--- Selection ---
—————

# SWITRS: On What Days Do Cyclists Crash?

*February 20, 2019* | #california-traffic-data, #cycling, #data-science

It is time to use [SWITRS data][switrs] to look at vehicle crashes in
California again. I have previously used the data to look at [when cars
crash][car_switrs]---during holidays when people both drive to work and to
parties after---and [when motorcycles crash][mc_switrs]---during the summer
when it's good riding weather. Today I want to look at something a little
closer to my heart: **bicycles**.

[switrs]: http://iswitrs.chp.ca.gov/Reports/jsp/userLogin.jsp

[car_switrs]: /blog/switrs-crashes-by-date/
[mc_switrs]: /blog/switrs-motorcycle-crashes-by-date/

I have been commuting on my bike for years now, and when I was younger I used
to put in thousands of miles a year for fun. So knowing more about when
crashes happen is something I am very interested in.

As per usual, the Jupyter notebook used to perform this analysis can be found
[here][notebook] ([rendered on Github][rendered]).

—————

--- Data records ---
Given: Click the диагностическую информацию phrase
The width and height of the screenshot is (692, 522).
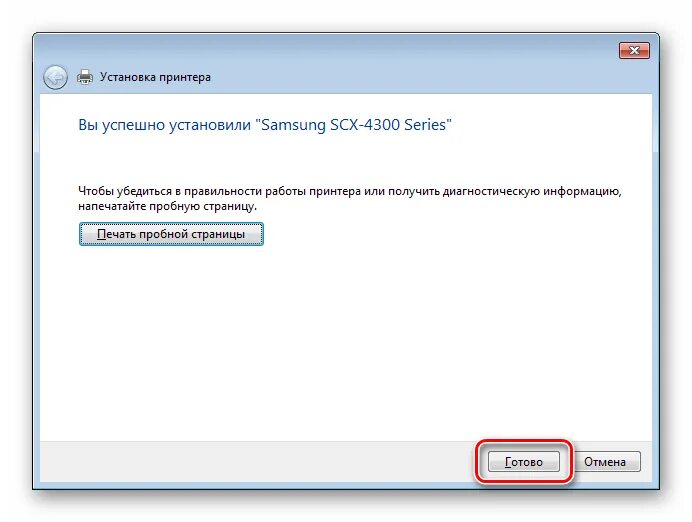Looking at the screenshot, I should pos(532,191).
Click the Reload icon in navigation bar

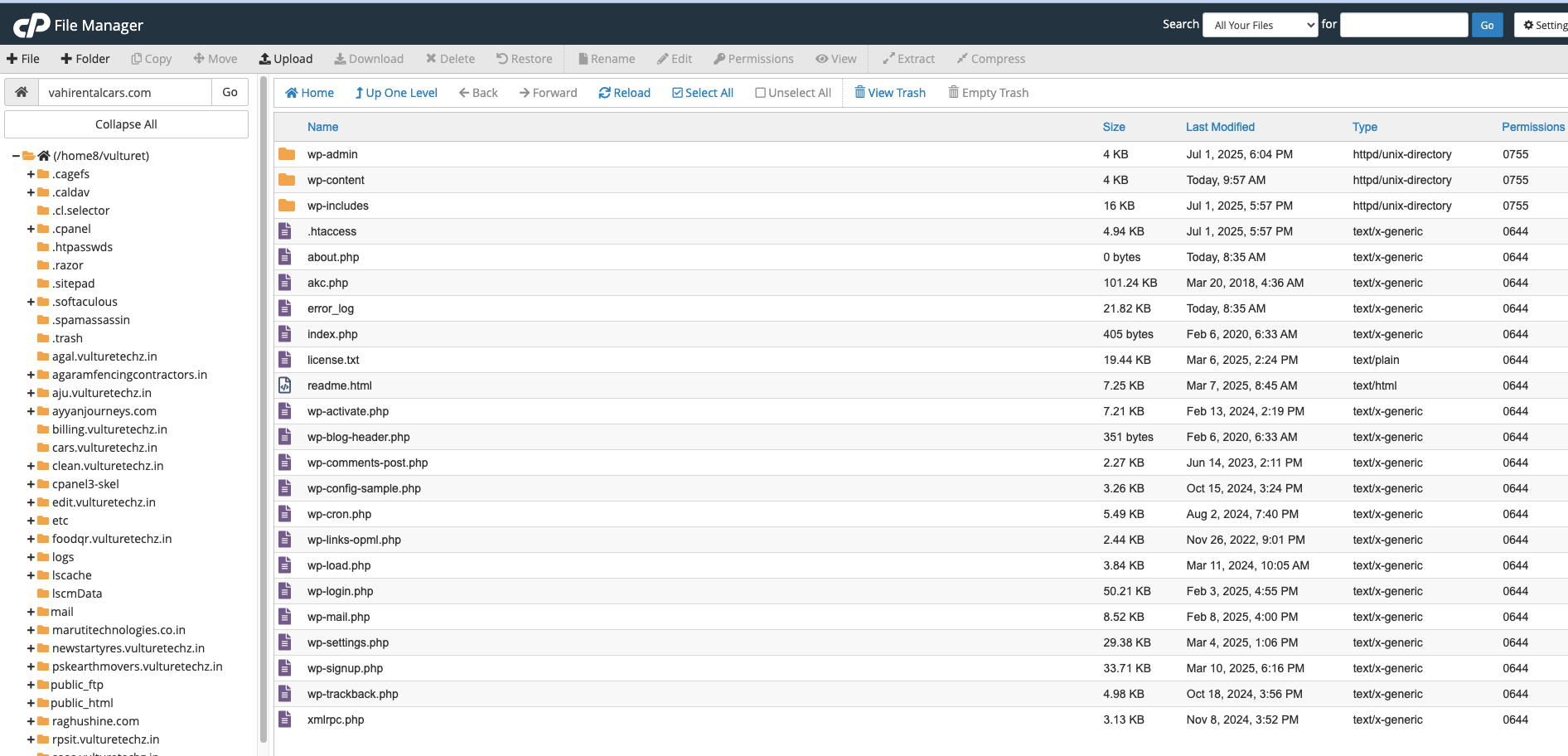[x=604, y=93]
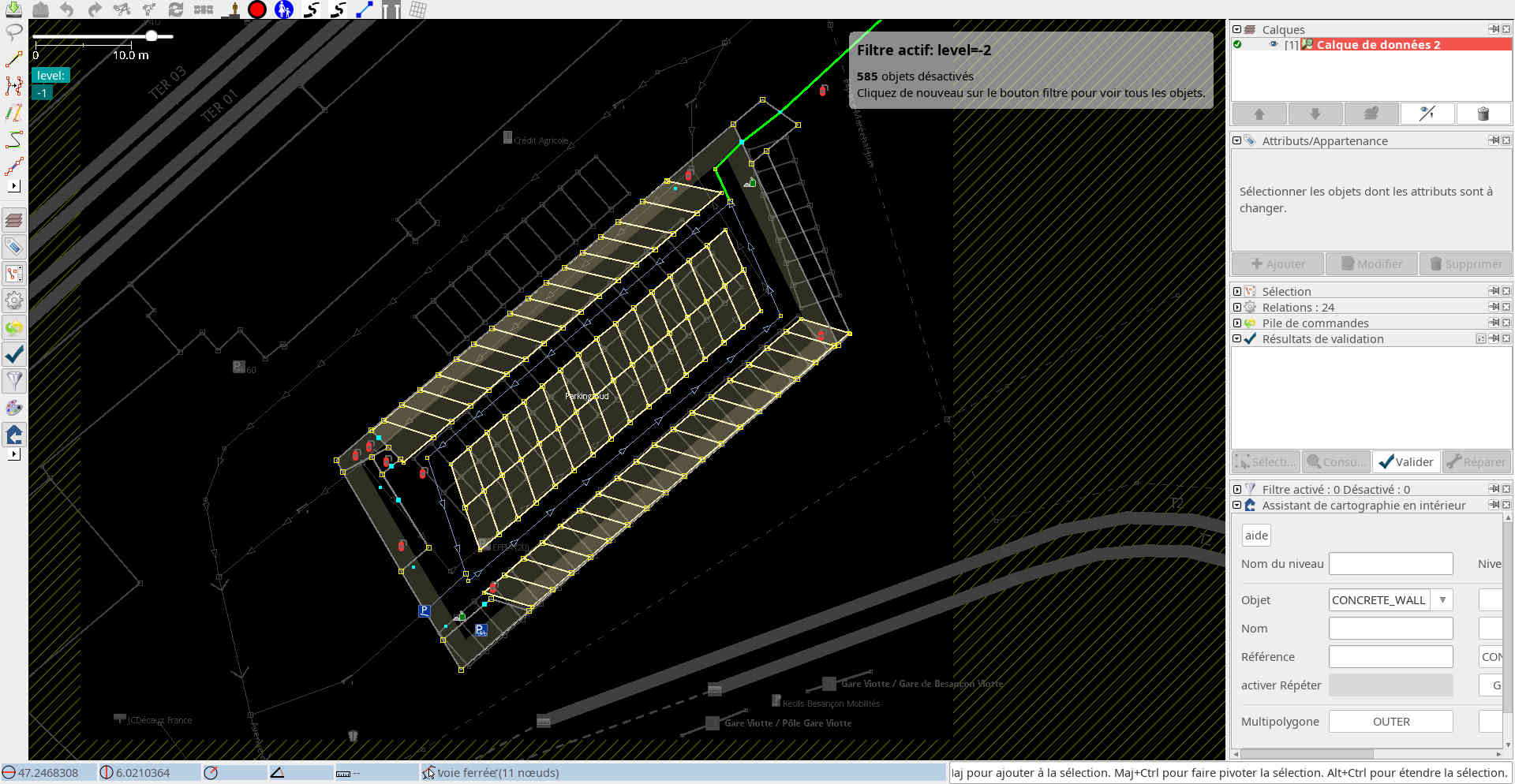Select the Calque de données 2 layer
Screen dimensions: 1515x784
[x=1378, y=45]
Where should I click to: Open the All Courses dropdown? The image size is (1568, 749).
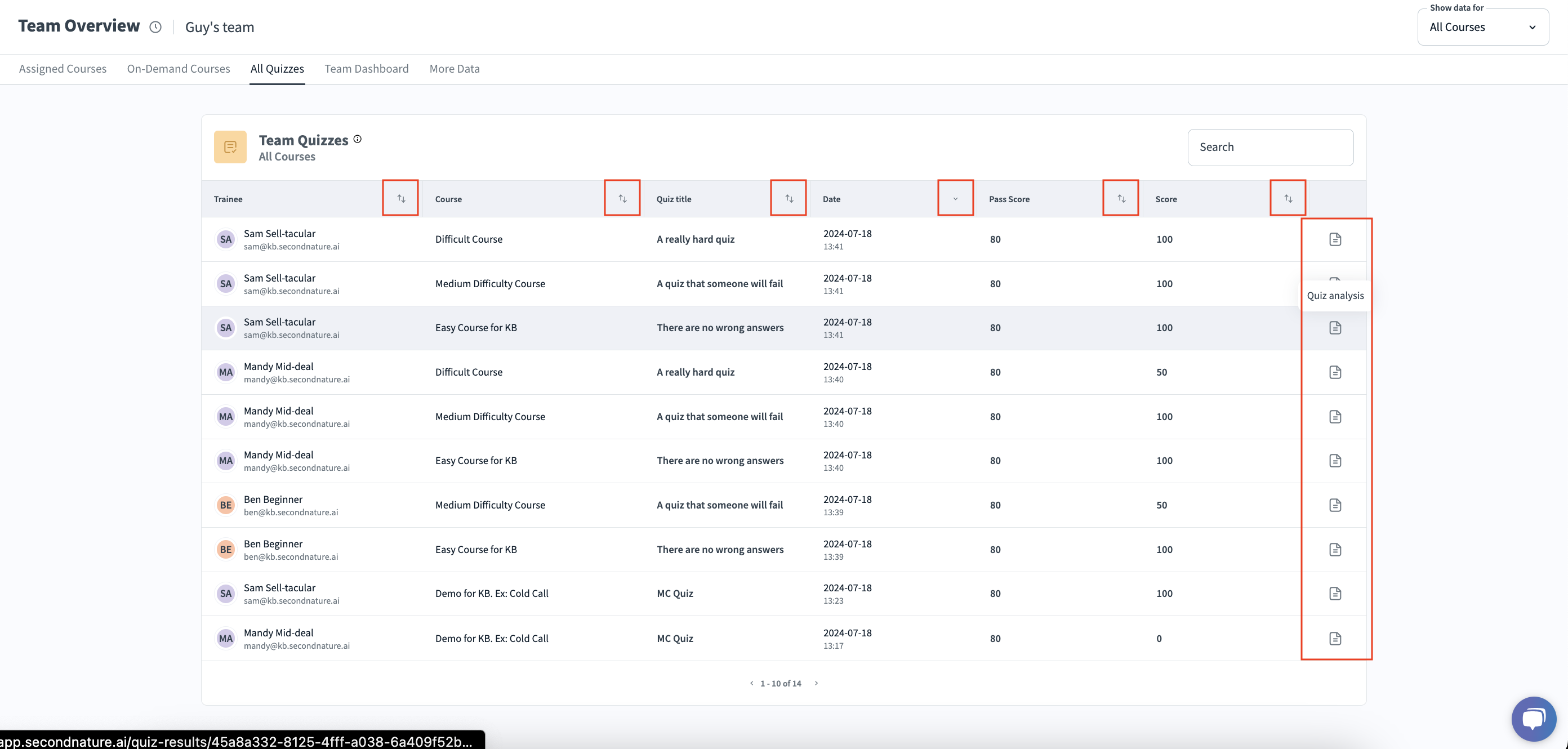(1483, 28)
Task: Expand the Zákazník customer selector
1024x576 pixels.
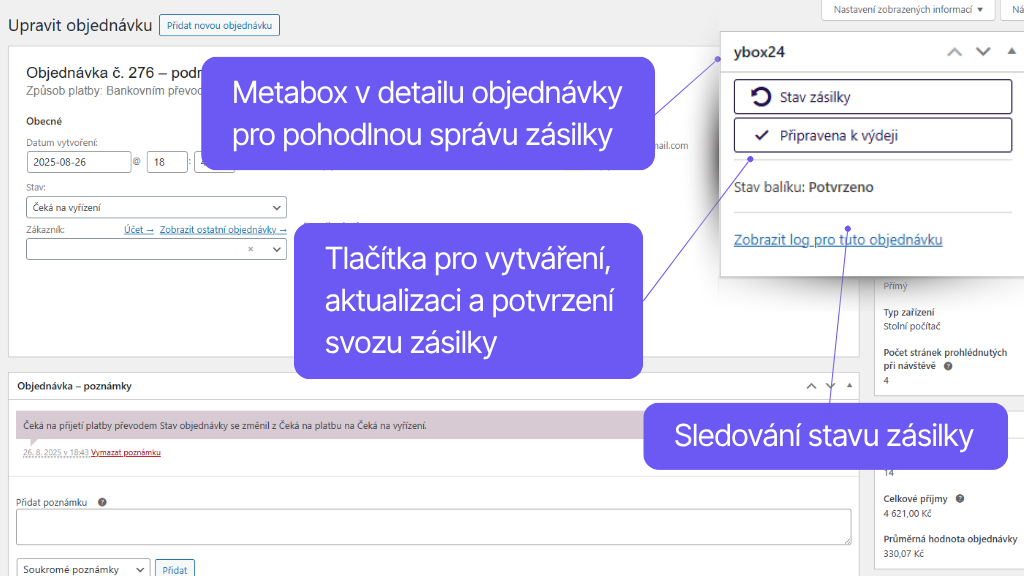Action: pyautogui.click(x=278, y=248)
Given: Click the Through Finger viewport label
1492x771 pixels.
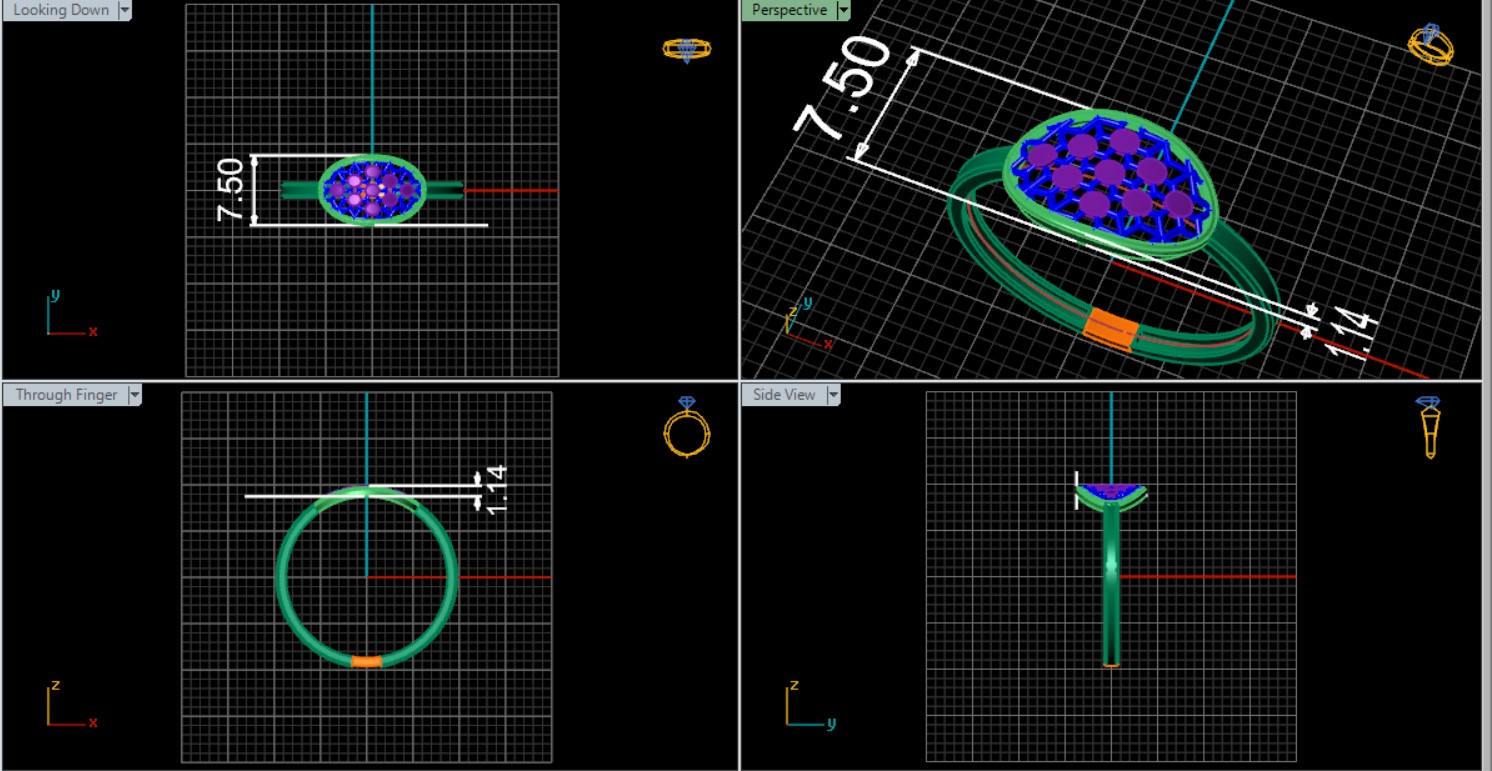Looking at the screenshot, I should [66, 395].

—————

Answer these questions from the text on cyclist crashes:
(a) According to the earlier look at cars, when do car crashes happen?
(b) How many miles a year did the author once ride for fun?
(c) What kind of notebook holds the analysis?

--- Solution to the exercise ---
(a) During holidays, when people both drive to work and to parties after.
(b) Thousands of miles a year.
(c) A Jupyter notebook.